2.3. Sequence Based DNA Markers
2.3.1. Single Nucleotide Polymorphism

Variations of single nucleotide (A, T, C, G) in sequence of individual genome are known as single nucleotide polymorphism or SNPs [26]. These may occur in the noncoding, coding and intergenic regions of the genome, so allowing the detection of the genes due to the variations in the sequences of nucleotides [26, 90] and these are either nonsynonymous or synonymous within the coding regions of the genome. Synonymous changes can alter mRNA splicing that result the changes in the phenotype of an individual [91].
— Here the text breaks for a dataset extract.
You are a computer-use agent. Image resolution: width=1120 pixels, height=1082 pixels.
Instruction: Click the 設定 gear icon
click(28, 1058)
SNP markers are important tool for linkage mapping, map based cloning and marker assisted selection due to the high level of polymorphism. The codominant nature of SNPs makes these markers able to distinguish the heterozygous and homozygous alleles [92]. Narrow genetic base and allotetraploid genome has made the discovery of SNPs difficult in cotton [93]. Recently, use of high throughput sequencing techniques have made it possible to detect great numbers of SNP markers [94, 95], including organisms with limited molecular studies [96, 97] and organisms with slight genetic variation such as cotton [85]. In cotton, many researches have been conducted to observe diversity, characterization and mapping of SNPs in the nucleotide sequence of Gossypium genome [98, 99]. Recently, an international collaborative effort has developed 70 K SNP chip based on Illumina Infinium genotyping assay (Unpublished data; http://www.cottongen.org/node/1287616). This high-throughput genotyping assay will be a resource that will be used globally by public and private breeders, geneticists, and other researchers to enhance cotton genetic analysis, breeding, genome sequence assembly, and many other uses. Similarly, Gene Chip cotton genome array comprising of 239777 probe sets representing 21485 cotton transcripts has been developed and under validation step before commercially available by Affymetrix (http://www.affymetrix.com/products_services/arrays/specific/cotton.affx). The sequences used for SNP chip development were selected from GenBank, dbEST and RefSeq contributed by the collaborators globally. These high-throughput technologies will be helpful for fine mapping and subsequent gene discovery for important economic traits in cotton. Additionally, these resources will provide foundations to initiate genomic selection studies in cotton, ultimately enhancing genetic gain from breeding.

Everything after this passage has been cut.